Motivation and Introduction

Motivation and Introduction[edit | edit source]

Welcome to data analysis!

Comparison of measurements to theoretical models is one of the standard tasks in experimental physics. In the most simple case, a "model" is just a function providing predictions of measured data. Very often, the model depends on parameters. Such a model may simply state "the current is proportional to the voltage U", and the task of the experimentalist consists of determining the resistance, R, from a set of measurements.

As a first step, a visualisation of the data is needed. Next, some manipulations typically have to be applied, e.g. corrections or parameter transformations. Quite often, these manipulations are complex ones, and a powerful library of mathematical functions and procedures should be provided - think for example of an integral or peak-search or a Fourier transformation applied to an input spectrum to obtain the actual measurement described by the model.

One specialty of experimental physics are the inevitable uncertaintes affecting each measurement, and visualisation tools have to include these. In subsequent analysis, the statistical nature of the errors must be handled properly.

As the last step, measurements are compared to models, and free model parameters need to be determined in this process. See Figure 1.1 for an example of a function (model) fit to data points. Several standard methods are available, and a data analysis tool should provide easy access to more than one of them. Means to quantify the level of agreement between measurements and model must also be available.

Measured data points with error bars and fitted quadratic function.

Quite often, the data volume to be analyzed is large - think of fine-granular measurements accumulated with the aid of computers. A usable tool therefore must contain easy-to-use and efficient methods for storing and handling data.

In Quantum mechanics, models typically only predict the probability density function ("pdf") of measurements depending on a number of parameters, and the aim of the experimental analysis is to extract the parameters from the observed distribution of frequencies at which certain values of the measurement are observed. Measurements of this kind require means to generate and visualize frequency distributions, so-called histograms, and stringent statistical treatment to extract the model parameters from purely statistical distributions.

Simulation of expected data is another important aspect in data analysis. By repeated generation of "pseudo-data", which are analysed in the same manner as intended for the real data, analysis procedures can be validated or compared. In many cases, the distribution of the measurement errors is not precisely known, and simulation offers the possibility to test the effects of different assumptions.

A powerful software framework addressing all of the above requirements is ROOT, an open source project coordinated by the European Organisation for Nuclear Research, CERN in Geneva.

ROOT is very flexible and provides both a programming interface to use in own applications and a graphical user interface for interactive data analysis. The purpose of this document is to serve as a beginners guide and provides extendable examples for your own use cases, based on typical problems addressed in student labs. This guide will hopefully lay the ground for more complex applications in your future scientific work building on a modern, state-of the art tool for data analysis.

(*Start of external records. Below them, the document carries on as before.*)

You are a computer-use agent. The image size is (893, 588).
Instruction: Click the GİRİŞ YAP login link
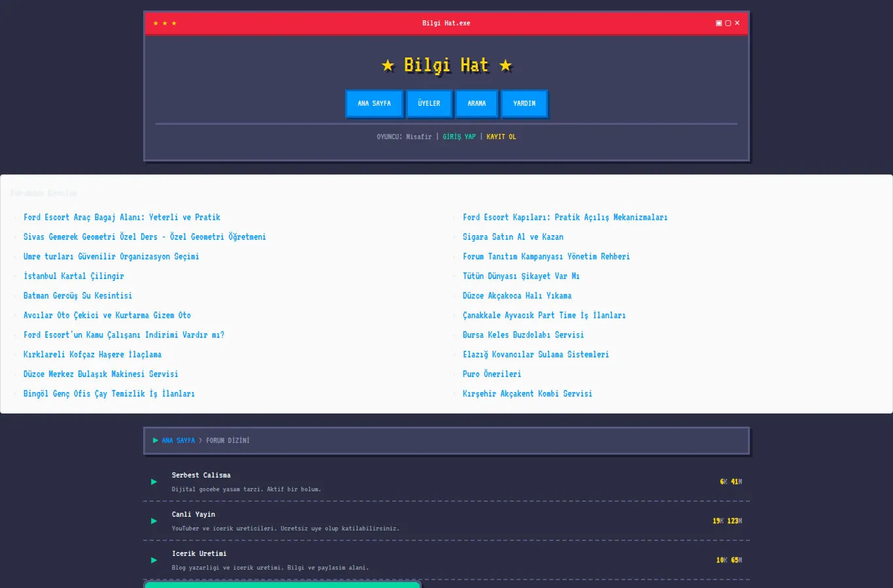pyautogui.click(x=459, y=137)
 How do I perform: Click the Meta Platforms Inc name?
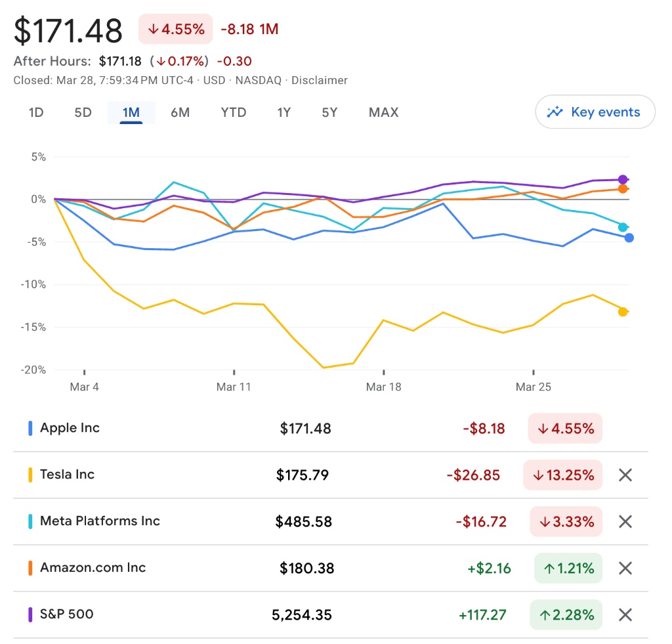[x=100, y=521]
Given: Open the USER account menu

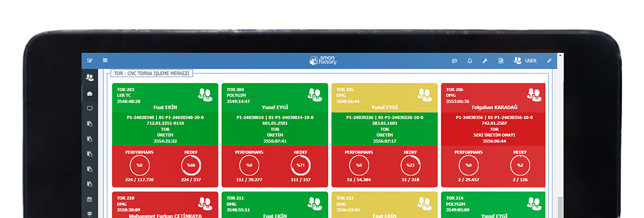Looking at the screenshot, I should tap(525, 61).
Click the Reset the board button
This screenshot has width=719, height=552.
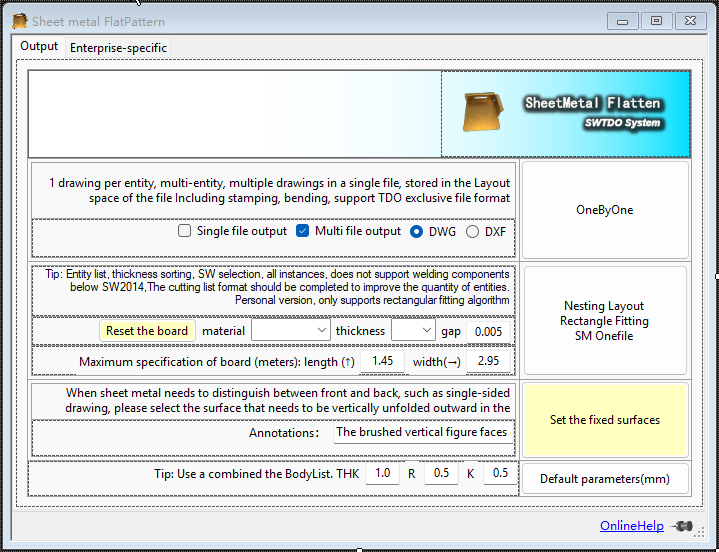tap(147, 330)
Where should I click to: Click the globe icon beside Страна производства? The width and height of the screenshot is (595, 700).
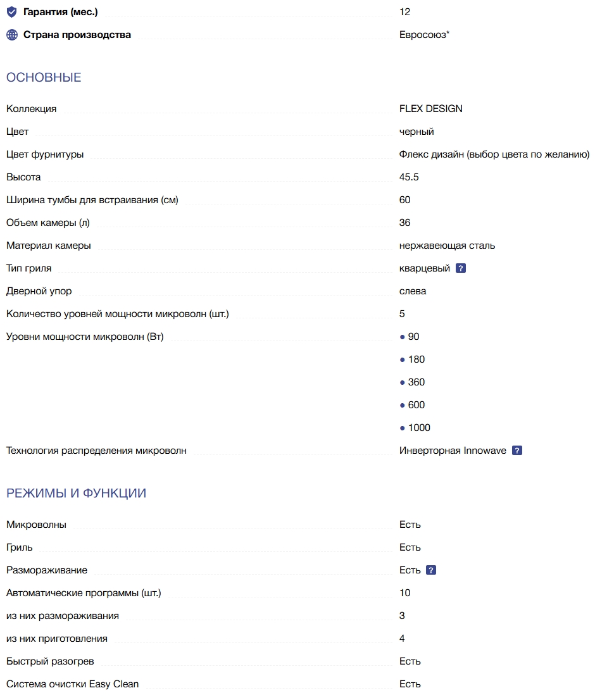pos(11,35)
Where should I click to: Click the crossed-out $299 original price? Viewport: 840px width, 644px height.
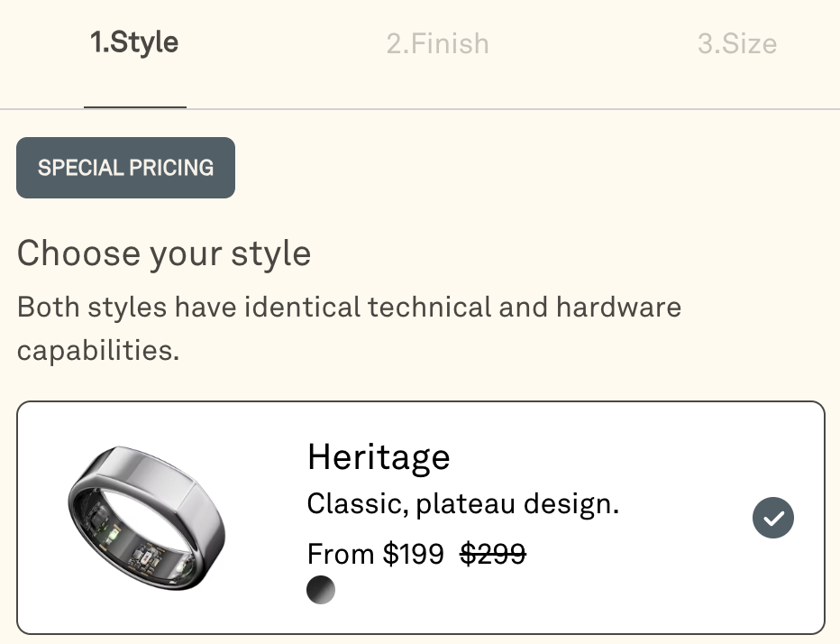coord(492,553)
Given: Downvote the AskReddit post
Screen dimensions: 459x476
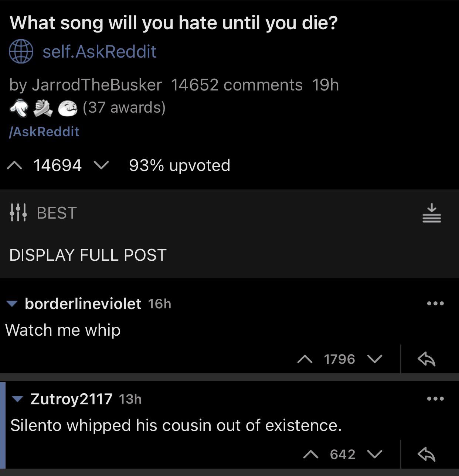Looking at the screenshot, I should tap(101, 166).
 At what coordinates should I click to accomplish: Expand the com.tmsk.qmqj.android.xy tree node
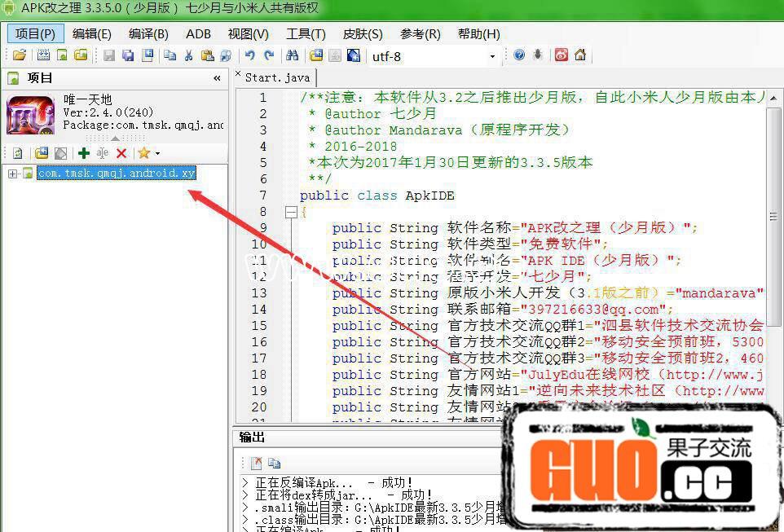[x=12, y=173]
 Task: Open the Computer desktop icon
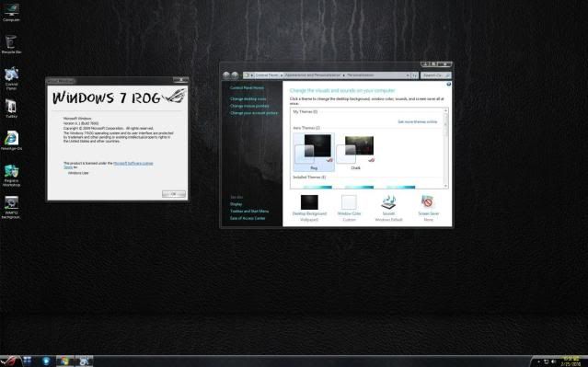pos(11,12)
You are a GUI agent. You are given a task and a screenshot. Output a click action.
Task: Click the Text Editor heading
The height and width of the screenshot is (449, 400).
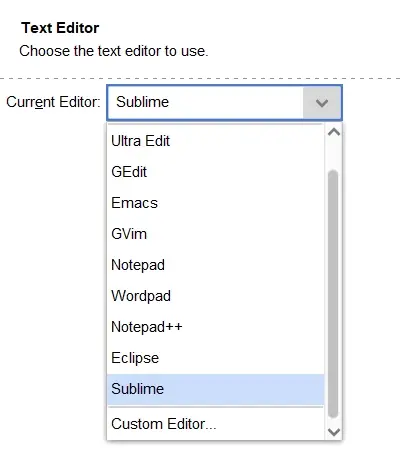coord(60,28)
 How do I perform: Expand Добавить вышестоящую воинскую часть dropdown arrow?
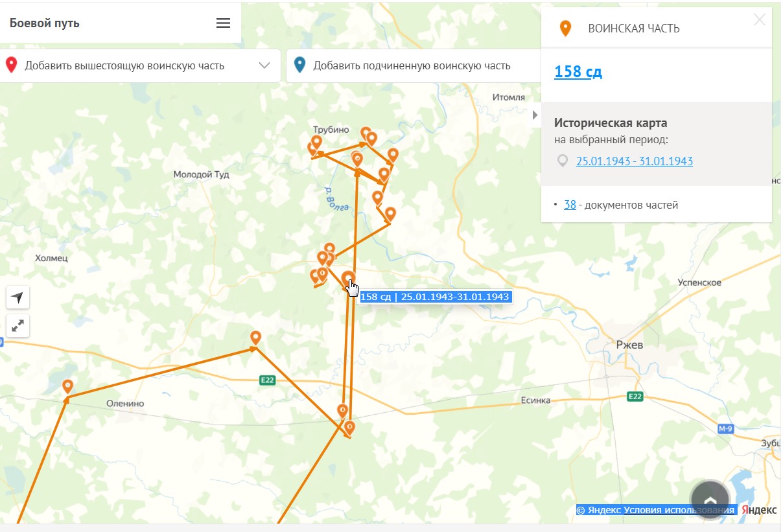point(264,65)
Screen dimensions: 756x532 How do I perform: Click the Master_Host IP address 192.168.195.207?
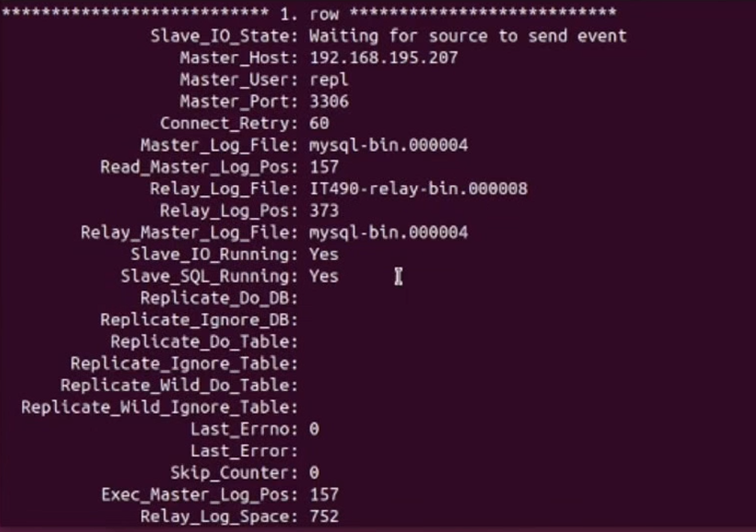coord(383,58)

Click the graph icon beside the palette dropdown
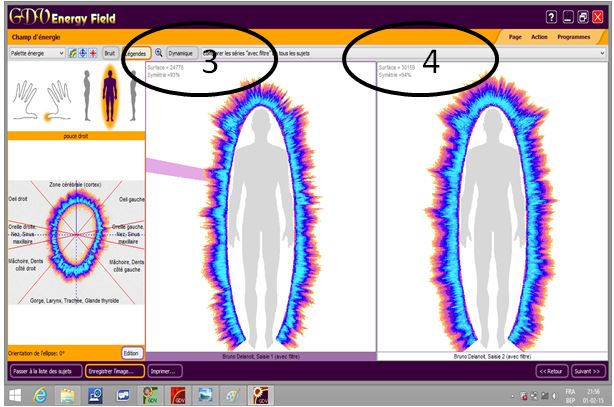pos(73,52)
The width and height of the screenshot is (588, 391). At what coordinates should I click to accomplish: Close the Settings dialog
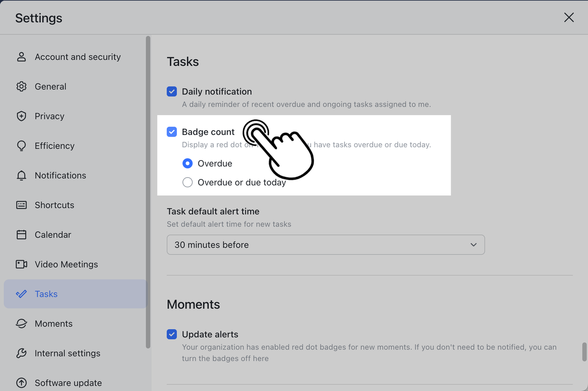(x=569, y=17)
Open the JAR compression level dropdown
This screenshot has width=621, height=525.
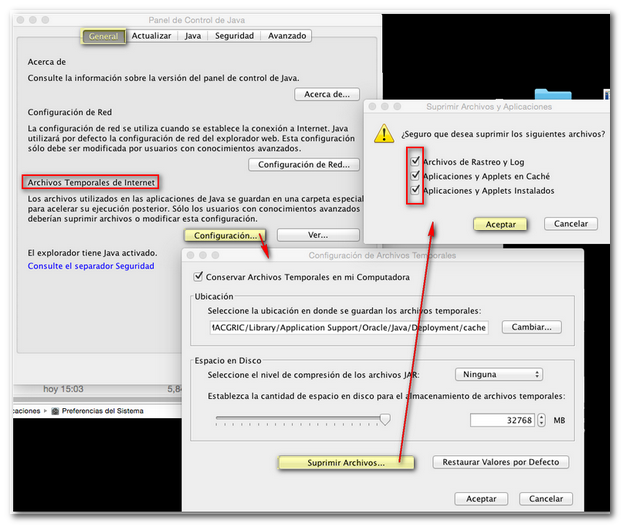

This guide in form of a tutorial is intended to introduce you quickly to the ROOT package. This goal will be accomplished using concrete examples, according to the "learning by doing" principle. Also because of this reason, this guide cannot cover all the complexity of the ROOT package. Nevertheless, once you feel confident with the concepts presented in the following chapters, you will be able to appreciate the ROOT Users Guide [@ROOT_Users_Guide] and navigate through the Class Reference [@ROOT_Class_Reference] to find all the details you might be interested in. You can even look at the code itself, since ROOT is a free, open-source product. Use these documents in parallel to this tutorial!

The ROOT Data Analysis Framework itself is written in and heavily relies on the C++ programming language: some knowledge about C++ is required. Jus take advantage from the immense available literature about C++ if you do not have any idea of what this language is about.

ROOT is available for many platforms (Linux, Mac OS X, Windows...), but in this guide we will implicitly assume that you are using Linux. The first thing you need to do with ROOT is install it, don't you ? Obtaining the latest ROOT version is straightforward. Just seek the "Pro" version on this webpage http://root.cern.ch/drupal/content/downloading-root. You will find precompiled versions for the different architectures, or the ROOT source code to compile yourself. Just pick up the flavour you need and follow the installation instructions.

Let's dive into ROOT!